Mientras caminaba por la plaza de Armas, ya no escuchaba a los que hacían tours en el Cerro San Cristóbal, por la tragedia sucedida hace unas semanas, del cual la informalidad y el descuido fueron los protagonistas de lo sucedido. Crucé la pista hacia el Jr. de la Unión y me di cuenta que, a pesar de la masa de transeúntes que caminan por allí en todas las direcciones, siguen pululando ambulantes, aquellos que ahora venden esos palitos para selfies, dulces, juguetes de todo tipo y más que nada el famoso finger spinner. Entre ambulantes, todo alrededor estaba cubierto por tiendas de ropa y comidas, un bullicio total, nada cambiaba desde la primera vez que caminé por ahí, que fue aproximadamente a los 10 años.

Más allá, mientras esperaba que el semáforo cambie a verde, al frente veía mendigos sentados alrededor de la iglesia La Merced y aunque estén sufriendo en este mundo, los religiosos los consuelan con la frase: “Dichosos los pobres, porque ustedes son el reino de Dios”, al menos estarán en su reino, que más quieren.
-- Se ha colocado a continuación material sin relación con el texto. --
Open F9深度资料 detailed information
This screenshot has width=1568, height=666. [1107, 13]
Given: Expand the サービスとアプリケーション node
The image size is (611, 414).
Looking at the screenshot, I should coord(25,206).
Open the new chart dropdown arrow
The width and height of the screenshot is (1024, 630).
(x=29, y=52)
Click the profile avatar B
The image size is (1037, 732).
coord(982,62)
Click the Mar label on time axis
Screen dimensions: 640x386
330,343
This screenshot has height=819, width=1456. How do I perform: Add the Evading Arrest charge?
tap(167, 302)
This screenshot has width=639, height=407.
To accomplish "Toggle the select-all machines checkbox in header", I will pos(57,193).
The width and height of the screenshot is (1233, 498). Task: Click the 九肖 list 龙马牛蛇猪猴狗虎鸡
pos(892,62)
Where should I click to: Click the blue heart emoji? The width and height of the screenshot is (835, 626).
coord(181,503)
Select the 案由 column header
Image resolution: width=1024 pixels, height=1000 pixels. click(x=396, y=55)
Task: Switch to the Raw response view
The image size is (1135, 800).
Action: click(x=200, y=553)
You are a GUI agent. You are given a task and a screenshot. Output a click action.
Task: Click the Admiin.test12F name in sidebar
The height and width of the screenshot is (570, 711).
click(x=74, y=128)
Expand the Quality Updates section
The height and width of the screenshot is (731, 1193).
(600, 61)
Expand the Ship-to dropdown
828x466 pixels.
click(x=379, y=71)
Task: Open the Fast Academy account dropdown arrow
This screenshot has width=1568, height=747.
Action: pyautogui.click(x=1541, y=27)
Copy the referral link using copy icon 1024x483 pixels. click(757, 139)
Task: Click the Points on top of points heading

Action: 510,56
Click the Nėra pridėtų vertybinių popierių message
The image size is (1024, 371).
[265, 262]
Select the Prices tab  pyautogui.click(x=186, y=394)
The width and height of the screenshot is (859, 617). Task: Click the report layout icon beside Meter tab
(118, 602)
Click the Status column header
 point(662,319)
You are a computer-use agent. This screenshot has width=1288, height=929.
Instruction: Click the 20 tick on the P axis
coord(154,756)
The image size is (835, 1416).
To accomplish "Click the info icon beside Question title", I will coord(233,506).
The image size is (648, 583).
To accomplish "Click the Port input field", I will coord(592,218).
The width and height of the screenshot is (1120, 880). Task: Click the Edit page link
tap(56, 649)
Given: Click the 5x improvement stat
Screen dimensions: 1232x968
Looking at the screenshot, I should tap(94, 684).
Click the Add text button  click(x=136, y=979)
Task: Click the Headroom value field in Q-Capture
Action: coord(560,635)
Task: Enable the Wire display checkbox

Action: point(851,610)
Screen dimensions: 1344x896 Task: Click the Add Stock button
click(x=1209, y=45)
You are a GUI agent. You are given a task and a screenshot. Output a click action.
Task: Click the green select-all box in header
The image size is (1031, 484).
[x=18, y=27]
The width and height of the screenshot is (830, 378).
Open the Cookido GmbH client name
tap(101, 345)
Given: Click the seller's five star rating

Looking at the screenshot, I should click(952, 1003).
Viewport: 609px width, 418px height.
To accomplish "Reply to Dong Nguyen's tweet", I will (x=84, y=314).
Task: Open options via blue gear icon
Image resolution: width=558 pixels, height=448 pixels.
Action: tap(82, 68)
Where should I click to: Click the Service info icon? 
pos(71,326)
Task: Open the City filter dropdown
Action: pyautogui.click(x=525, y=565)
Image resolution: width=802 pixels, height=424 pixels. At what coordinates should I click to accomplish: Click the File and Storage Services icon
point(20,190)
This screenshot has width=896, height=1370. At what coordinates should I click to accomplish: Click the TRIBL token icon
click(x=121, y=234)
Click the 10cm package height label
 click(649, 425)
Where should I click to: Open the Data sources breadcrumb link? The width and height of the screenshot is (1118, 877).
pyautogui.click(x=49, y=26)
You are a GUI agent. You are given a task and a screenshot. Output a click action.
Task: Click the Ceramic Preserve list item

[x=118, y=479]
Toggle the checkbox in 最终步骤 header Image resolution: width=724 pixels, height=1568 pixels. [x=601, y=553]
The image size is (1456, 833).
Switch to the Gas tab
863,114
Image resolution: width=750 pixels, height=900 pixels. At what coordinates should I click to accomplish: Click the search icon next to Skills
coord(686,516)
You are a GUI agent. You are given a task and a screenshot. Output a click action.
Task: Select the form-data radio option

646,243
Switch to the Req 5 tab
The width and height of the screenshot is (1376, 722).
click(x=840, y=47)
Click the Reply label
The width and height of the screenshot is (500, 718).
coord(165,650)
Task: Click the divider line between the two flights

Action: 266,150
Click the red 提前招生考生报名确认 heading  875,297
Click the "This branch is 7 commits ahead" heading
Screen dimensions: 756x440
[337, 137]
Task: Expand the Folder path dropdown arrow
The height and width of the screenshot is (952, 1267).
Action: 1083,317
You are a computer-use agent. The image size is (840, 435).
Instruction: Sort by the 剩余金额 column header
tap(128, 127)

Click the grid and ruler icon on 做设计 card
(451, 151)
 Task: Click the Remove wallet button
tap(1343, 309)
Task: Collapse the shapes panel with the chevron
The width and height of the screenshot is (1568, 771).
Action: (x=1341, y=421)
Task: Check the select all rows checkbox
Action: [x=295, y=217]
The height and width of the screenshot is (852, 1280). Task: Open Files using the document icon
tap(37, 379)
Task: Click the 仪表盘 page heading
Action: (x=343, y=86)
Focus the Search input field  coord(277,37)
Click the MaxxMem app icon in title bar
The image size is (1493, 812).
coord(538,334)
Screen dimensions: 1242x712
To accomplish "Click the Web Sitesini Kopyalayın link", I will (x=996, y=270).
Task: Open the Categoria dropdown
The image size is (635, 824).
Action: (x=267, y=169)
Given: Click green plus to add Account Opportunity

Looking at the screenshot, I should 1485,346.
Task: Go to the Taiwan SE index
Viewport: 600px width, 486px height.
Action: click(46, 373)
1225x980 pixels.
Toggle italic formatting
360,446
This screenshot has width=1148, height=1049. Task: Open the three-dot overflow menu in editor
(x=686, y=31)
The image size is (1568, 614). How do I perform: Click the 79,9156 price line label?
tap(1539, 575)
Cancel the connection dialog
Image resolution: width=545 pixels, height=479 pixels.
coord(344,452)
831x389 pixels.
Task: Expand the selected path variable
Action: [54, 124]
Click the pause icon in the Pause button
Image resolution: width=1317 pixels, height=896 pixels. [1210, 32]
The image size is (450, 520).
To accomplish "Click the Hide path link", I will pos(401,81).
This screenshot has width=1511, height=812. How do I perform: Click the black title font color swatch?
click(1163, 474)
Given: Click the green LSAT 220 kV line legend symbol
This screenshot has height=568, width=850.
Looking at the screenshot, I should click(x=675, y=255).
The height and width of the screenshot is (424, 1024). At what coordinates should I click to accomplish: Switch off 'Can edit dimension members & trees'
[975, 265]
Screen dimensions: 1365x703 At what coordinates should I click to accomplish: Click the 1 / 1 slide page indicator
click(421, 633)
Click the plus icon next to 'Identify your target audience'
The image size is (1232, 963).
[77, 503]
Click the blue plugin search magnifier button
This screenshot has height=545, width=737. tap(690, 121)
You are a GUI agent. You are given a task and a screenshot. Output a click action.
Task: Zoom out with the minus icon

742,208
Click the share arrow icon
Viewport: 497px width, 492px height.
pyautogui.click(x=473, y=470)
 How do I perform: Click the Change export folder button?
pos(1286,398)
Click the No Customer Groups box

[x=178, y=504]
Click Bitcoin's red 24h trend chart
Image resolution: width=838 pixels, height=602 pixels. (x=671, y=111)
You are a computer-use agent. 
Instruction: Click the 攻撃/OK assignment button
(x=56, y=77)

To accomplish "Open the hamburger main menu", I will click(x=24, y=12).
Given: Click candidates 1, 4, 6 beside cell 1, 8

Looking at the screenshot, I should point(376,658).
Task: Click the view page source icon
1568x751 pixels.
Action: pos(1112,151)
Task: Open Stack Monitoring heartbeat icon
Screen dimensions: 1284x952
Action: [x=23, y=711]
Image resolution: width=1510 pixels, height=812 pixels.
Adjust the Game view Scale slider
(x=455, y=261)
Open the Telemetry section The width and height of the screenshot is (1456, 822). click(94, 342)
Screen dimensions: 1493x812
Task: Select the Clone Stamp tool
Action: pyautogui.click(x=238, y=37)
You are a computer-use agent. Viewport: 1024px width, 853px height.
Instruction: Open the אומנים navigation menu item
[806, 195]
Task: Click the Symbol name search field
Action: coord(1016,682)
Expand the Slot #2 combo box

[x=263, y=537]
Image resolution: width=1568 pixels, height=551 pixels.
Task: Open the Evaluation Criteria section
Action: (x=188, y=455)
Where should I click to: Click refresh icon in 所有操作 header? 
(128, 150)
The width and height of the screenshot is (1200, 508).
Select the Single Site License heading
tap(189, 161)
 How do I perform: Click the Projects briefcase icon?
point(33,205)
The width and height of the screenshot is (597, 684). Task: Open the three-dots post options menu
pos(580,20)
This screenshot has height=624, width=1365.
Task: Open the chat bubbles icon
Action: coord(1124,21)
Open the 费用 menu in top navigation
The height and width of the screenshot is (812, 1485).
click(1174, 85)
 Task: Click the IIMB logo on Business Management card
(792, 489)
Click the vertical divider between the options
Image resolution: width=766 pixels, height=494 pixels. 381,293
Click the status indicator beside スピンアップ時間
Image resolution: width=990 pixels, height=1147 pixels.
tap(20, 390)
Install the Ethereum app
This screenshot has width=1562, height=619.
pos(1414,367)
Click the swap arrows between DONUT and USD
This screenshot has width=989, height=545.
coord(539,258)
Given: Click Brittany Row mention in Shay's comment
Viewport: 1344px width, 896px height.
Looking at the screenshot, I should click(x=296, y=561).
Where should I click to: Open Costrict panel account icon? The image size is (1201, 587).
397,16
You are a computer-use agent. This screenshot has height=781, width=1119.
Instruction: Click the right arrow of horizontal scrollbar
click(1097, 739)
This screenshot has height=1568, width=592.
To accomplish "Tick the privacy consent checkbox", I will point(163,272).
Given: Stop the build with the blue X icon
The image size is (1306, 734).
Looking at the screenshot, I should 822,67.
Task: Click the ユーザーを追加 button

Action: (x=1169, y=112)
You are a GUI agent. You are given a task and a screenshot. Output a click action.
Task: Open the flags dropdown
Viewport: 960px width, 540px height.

Luego me encontré cerca de Ripley, lo que fue el Palais Concert, y se me viene a la mente aquella frase del gran Abraham Valdelomar: "El Perú es Lima. Lima es el Jirón de la Unión. El Jirón de la Unión es el Palais Concert y el Palais Concert soy yo”. Qué pensará ahora que es una tienda por departamentos y no un centro cultural. Mientras pienso sobre aquellos años, me veo interrumpido por la llegada apresurada del metropolitano.
 

Todo seguía igual, hasta que oí un grito diferente: Arepas, areeepas, areeepas. Sí, muchos venezolanos vendiendo arepas, tisana y bombitas. Aquellas arepas eran el bocadito que todo venezolano vendía apenas llegaba. A 5 soles señores, decía uno con su clásico gorro alusivo a su bandera; otros tenían la bandera de su país en forma de casaca. Y por cada 100 metros me cruzaba con otro, junto a los gritos de aquellos que ofrecen tatuajes baratos.

Esquivando a la gente, aguantando el bullicio, estaba por terminar mi odisea cuando vi a lo lejos la plaza San Martín. En eso apareció ella, la reconocí rápidamente por su acento venezolano. Era tan hermosa, ella confirmaba la belleza venezolana, país que tiene la mayor cantidad de mises Universo y Mundo de Sudamérica. Nos cruzamos, así que sin pensarlo decidí comprarle unas bombitas. Mientras le hablaba me dijo que estaba muy cansada, que desde las 9am estaba parada. Así que se sentó cerca de un árbol para darme un par de bombitas.

Le pregunté muchas cosas, entre ellas me respondió que estaba desde abril de este año en el Perú, que empezó vendiendo arepas, antes por el Jockey Plaza y como se había mudado, ahora lo hacía en el centro desde junio. Tenía 28 años, había estudiado comunicaciones y que aún no tenía todos sus papeles aquí porque quisiera ejercer su profesión y que por ahora está día a día vendiendo. Pero no tiene vergüenza, ella se siente valiente al venir a otro país a vivir, a lucharla, porque no quiere sobrevivir en Venezuela, las cosas están duras allá y siente que corre peligro. 
Espera algún día regresar, aunque por ahora está pensando que sus padres y sus dos hermanos vengan. A pesar de todo, extraña su ciudad y su rutina, pero hay decisiones que hay que tomar y mientras más duras lo son, es más satisfactorio saber que fue la mejor. Ella es fuerte, como todos sus compatriotas en estos momentos duros. Ella me enseñó a no morir arrodillado y que ante la adversidad siempre hay un camino. 

Me alegró el día conocerla un poco, encontrarla fue hallar una flor en medio de escombros. Ella era muy bella y lo mejor, que es mucho más por dentro.